Pacte avec le diable


Les légendes qui entourent Amadour ne manquent pas. L’une d’elles, la moins plausible, veut qu’Amadour ait été un ermite originaire d’Egypte. Un texte datant du XIVe siècle nous rappelle notamment que ses parents (un chevalier romain du nom de Pécominus uni à une certaine Atrahea) se désolaient de ne pouvoir concevoir un enfant. Le père, prêt à tout afin de connaître les joies de la paternité, se résolut à passer un pacte avec le démon. Ce dernier, en échange de ses services, réclama le premier-né du couple.

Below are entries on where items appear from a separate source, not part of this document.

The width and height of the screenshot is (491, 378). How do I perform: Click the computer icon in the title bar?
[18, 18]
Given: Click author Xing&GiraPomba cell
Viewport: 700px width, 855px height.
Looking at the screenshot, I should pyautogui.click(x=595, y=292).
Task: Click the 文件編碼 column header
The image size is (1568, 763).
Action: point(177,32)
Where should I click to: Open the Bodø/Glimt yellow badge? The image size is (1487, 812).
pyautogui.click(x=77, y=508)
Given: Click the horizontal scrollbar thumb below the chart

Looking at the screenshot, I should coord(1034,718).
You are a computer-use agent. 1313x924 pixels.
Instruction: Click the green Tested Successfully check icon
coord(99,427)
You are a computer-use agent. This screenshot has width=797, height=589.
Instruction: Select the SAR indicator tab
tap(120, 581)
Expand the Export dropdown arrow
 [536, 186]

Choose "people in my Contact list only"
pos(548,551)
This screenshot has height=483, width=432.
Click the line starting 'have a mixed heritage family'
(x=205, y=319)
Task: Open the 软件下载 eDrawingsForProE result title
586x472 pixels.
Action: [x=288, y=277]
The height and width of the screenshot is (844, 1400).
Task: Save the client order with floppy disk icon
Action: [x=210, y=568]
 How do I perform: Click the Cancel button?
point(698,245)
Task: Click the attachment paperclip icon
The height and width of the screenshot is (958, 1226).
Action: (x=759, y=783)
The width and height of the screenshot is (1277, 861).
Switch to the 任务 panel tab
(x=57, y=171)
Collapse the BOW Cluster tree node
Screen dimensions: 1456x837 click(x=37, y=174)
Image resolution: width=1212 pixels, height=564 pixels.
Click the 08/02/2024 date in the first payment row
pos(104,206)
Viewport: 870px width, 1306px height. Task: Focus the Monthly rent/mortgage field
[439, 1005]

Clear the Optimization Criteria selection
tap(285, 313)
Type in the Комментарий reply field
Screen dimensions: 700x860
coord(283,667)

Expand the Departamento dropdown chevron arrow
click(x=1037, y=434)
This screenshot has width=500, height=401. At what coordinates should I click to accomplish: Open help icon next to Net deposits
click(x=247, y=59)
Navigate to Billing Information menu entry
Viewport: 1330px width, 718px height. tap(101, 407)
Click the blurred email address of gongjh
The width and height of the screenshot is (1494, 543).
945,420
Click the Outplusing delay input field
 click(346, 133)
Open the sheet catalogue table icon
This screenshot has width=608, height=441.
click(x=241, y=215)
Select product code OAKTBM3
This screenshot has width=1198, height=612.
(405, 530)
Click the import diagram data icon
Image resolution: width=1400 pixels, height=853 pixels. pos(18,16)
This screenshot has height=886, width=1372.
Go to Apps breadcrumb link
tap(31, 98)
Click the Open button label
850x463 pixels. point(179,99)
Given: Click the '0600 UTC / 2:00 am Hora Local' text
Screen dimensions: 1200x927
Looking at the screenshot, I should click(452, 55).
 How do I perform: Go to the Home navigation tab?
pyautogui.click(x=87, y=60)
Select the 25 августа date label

Pécominus accéda à cette demande tout en invoquant le secours de la Sainte Vierge. Bientôt, un garçon naquit qui fut aussitôt enlevé par le démon accompagné d’une horde de ses semblables. Mais alors que ces 6.666 diables emportaient l’enfant dans les airs pour l’amener jusqu’en Egypte, ils furent aperçus par Saint Paul qui récupéra l’enfant après avoir chassé la légion infernale. Désormais élevé par Saint Paul, le garçon, ayant reçu le nom d’Amadour, accéda à la prêtrise une fois parvenu à l’âge adulte. Après avoir assisté à la décapitation de son bienfaiteur, Amadour partit à la recherche de ses parents afin de les délivrer des peines de l’enfer. Puis, il s’en alla trouver le pape à Rome pour lui faire part de son histoire et lui demander l’autorisation d’édifier une église sur les terres de ses géniteurs. Dans la nouvelle chapelle, où il fit transporter les corps de ses parents et de Saint Paul, eurent lieu de nombreux miracles. Lui-même fut inhumé dans l’édifice qui devint Notre-Dame de Roc-Amadour. En fait, cette légende fut inventée de toutes pièces de manière à établir la grande ancienneté d’un lieu saint de Sicile, situé non loin de Messine et connu sous le nom de Rocca-Amadori.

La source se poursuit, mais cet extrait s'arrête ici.